# St Thomas' Hospital - Mortuary | Chapel of Rest, Stockport - October 2010



## ZerO81 (Jan 12, 2013)

*
St Thomas' Hospital - Mortuary | Chapel of Rest

One from the archives is this. A recent report was posted from St Thomas' hospital and it reminded me about the little gem of mortuary | chapel of rest which is on the site and is pretty much undamaged, mainly due to the fact its quite well hidden and usually sealed quite tight I believe.

The most recent use for the building was as an actual mortuary in Series 1 of Life on Mars


[1] - You enter the building and are greeted by this rather uninteresting looking corridor.






[2] - Through the door, you are greeted by the Chapel of Rest, with its marble alter.





[3]





[4]





[5] & [6] - Through another door on the left hand wall of the chapel leads you to the mortuary itself.








[7]





[8] & [9] - Complete with fridges, room enough for 12 bodies.








[10] - A rusty control panel





Apologies fro the less than great images, this was one of my first explores, when I had no idea how to take photos and at the time i was using a Fuji S1600 Bridge camera.
*​


----------



## nelly (Jan 13, 2013)

Nice and moody


----------



## UE-OMJ (Jan 13, 2013)

Very atmospheric, nice work there with the images.


----------



## UrbanX (Jan 13, 2013)

- Entries shown
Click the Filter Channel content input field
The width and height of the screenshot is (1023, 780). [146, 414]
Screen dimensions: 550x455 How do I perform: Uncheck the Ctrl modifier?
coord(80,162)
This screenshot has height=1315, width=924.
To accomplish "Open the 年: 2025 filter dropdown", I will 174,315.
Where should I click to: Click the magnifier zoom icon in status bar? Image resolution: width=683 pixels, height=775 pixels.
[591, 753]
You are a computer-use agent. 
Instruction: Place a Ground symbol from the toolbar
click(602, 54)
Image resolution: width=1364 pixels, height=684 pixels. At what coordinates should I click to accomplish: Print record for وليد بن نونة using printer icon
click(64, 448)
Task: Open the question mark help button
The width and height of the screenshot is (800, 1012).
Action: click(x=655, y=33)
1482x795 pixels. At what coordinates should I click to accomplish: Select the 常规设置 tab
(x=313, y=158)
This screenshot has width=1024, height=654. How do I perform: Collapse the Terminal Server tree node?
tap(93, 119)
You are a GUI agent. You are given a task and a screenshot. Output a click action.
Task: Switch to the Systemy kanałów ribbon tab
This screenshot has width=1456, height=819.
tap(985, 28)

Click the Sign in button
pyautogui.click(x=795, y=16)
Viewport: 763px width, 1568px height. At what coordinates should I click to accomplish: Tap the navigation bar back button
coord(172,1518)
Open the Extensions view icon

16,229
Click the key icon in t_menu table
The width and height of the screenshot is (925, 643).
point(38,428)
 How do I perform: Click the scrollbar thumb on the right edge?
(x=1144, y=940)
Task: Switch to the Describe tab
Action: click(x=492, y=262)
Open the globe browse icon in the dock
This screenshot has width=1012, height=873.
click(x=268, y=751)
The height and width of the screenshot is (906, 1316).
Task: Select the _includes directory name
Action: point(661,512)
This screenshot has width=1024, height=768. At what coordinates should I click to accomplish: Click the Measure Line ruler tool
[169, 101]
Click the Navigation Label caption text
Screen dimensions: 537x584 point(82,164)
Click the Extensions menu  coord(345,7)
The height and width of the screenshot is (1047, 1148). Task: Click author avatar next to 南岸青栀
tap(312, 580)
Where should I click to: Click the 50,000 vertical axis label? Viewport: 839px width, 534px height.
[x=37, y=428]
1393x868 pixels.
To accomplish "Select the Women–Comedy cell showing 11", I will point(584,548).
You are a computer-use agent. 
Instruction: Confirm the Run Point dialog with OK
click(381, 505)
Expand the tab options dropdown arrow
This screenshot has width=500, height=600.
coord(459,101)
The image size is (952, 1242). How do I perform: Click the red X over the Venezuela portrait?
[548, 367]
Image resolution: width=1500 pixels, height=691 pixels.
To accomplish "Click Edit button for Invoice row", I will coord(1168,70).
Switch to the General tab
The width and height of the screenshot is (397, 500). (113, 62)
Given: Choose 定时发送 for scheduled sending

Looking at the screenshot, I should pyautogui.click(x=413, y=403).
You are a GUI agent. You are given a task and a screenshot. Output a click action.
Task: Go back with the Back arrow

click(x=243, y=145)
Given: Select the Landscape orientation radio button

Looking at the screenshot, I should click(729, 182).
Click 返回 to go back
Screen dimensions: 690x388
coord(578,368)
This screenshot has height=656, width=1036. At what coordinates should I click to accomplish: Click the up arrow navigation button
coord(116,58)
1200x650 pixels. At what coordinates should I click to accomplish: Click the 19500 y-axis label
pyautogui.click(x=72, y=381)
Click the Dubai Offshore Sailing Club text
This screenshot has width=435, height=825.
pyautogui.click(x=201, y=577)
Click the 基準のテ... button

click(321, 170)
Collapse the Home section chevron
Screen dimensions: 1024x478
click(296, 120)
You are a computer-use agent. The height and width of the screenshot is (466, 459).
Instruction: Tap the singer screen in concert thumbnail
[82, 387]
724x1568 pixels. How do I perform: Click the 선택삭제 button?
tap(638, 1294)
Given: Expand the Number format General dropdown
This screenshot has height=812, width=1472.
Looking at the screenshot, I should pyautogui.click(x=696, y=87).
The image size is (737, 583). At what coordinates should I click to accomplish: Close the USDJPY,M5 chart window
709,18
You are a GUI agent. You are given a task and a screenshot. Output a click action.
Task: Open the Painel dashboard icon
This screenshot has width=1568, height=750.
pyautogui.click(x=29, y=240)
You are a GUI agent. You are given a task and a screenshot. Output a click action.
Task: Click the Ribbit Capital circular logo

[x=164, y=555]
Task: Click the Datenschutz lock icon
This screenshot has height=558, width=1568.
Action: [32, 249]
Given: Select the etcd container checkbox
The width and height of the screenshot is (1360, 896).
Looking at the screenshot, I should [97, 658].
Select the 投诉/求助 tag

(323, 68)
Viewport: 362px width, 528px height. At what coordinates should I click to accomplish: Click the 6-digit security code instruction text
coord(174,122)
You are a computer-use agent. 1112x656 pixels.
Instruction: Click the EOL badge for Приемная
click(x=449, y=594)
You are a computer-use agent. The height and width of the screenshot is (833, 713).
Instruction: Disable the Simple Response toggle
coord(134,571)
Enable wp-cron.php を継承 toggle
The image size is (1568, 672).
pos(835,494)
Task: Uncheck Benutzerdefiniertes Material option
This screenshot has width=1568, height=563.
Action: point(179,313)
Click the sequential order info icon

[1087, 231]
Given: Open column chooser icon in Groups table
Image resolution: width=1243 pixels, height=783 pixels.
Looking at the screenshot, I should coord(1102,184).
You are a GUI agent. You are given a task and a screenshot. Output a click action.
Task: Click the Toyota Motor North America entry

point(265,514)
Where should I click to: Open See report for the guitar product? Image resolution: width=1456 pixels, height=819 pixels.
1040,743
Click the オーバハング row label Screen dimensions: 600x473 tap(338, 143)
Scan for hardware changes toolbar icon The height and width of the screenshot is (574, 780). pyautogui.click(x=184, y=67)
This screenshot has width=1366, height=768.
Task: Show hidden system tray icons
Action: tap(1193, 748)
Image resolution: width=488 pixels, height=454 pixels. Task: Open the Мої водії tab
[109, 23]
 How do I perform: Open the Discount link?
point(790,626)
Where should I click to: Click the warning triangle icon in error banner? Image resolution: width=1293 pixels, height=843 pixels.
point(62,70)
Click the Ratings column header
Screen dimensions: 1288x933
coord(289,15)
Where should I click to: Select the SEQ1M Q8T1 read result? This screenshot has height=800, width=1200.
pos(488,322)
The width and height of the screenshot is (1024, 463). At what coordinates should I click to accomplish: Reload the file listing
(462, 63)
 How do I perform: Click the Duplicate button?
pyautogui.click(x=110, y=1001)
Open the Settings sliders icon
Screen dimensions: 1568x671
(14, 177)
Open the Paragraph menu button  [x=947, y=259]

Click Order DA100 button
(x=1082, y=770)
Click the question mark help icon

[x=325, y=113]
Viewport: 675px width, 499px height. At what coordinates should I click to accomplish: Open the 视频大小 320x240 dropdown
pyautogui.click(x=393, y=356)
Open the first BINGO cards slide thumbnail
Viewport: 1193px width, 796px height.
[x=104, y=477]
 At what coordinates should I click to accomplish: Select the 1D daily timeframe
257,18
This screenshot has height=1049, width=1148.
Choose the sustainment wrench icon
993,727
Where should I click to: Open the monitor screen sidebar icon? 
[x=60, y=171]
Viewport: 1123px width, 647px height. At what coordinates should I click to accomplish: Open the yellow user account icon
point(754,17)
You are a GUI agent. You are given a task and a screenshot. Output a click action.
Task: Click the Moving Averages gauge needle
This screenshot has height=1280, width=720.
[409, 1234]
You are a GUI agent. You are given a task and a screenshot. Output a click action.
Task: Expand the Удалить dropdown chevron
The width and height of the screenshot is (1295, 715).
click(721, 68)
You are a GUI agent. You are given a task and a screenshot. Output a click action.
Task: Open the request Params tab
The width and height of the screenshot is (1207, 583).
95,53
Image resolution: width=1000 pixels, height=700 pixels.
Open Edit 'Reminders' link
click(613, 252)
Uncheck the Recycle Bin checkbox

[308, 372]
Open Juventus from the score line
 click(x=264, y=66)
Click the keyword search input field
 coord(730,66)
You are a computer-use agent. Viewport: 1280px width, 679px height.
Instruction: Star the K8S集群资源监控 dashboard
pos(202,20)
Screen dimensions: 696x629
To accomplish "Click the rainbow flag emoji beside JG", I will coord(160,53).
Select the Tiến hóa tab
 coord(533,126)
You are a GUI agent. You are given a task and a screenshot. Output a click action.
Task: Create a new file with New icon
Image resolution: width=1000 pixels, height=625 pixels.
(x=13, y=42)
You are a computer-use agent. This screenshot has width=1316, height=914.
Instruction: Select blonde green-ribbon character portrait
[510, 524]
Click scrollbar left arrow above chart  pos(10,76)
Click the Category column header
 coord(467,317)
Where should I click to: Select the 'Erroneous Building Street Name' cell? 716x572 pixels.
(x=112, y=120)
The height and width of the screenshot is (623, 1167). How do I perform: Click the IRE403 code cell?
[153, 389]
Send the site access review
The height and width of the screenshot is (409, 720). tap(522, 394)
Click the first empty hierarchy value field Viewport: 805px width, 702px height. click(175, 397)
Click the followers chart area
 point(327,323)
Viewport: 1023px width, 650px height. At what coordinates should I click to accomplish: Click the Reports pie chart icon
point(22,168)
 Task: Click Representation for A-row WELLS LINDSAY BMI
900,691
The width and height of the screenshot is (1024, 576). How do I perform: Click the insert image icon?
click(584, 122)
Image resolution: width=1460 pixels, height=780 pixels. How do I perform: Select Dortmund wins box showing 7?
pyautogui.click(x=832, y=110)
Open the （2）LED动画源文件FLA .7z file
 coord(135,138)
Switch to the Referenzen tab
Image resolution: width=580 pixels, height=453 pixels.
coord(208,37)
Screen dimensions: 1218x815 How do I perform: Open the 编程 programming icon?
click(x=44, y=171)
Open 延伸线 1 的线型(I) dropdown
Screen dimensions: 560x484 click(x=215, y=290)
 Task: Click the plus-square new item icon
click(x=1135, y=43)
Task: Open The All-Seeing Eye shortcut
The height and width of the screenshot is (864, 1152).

- Instructions
**A)** Answer these from the St Thomas' Hospital mortuary thread, one a line:
(i) What was the most recent use of the building?
(ii) How many bodies do the fridges have room for?
(iii) Which camera did the poster use for the photos?
**B)** Can you continue the St Thomas' Hospital mortuary thread from its last line?
The records play no part in what is asked here.

- Task-by-task answers
**A)**
(i) It was used as an actual mortuary in Series 1 of Life on Mars.
(ii) 12 bodies.
(iii) A Fuji S1600 Bridge camera.

**B)**
Very nice indeed, these tend to be a bit sterile and soulless these days, lovely photos too. Cheers for sharing!


----------



## Ratters (Jan 13, 2013)

Excellent


----------



## shot_in_the_dark (Jan 13, 2013)

nice!! lovely shots.


----------



## flyboys90 (Jan 13, 2013)

Nice very nice.


----------



## Wakey Lad (Feb 17, 2013)

Must have missed this first time around - Looks a decent mooch, cracking pics fella


----------



## Pen15 (Feb 17, 2013)

You shouldnt apologise for the quality, there great shots and full of atmosphere. Looks a top place to have seen.


----------



## PROJ3CTM4YH3M (Feb 17, 2013)

Nice work Zero gret moody pictures and this is a really nice mortuary, thanks for sharing it!


----------



## ZerO81 (Feb 17, 2013)

Cheers everyone, for me the rest of the hospital was a bit modern an un-interesting, so it was good to stumble into here right at the end.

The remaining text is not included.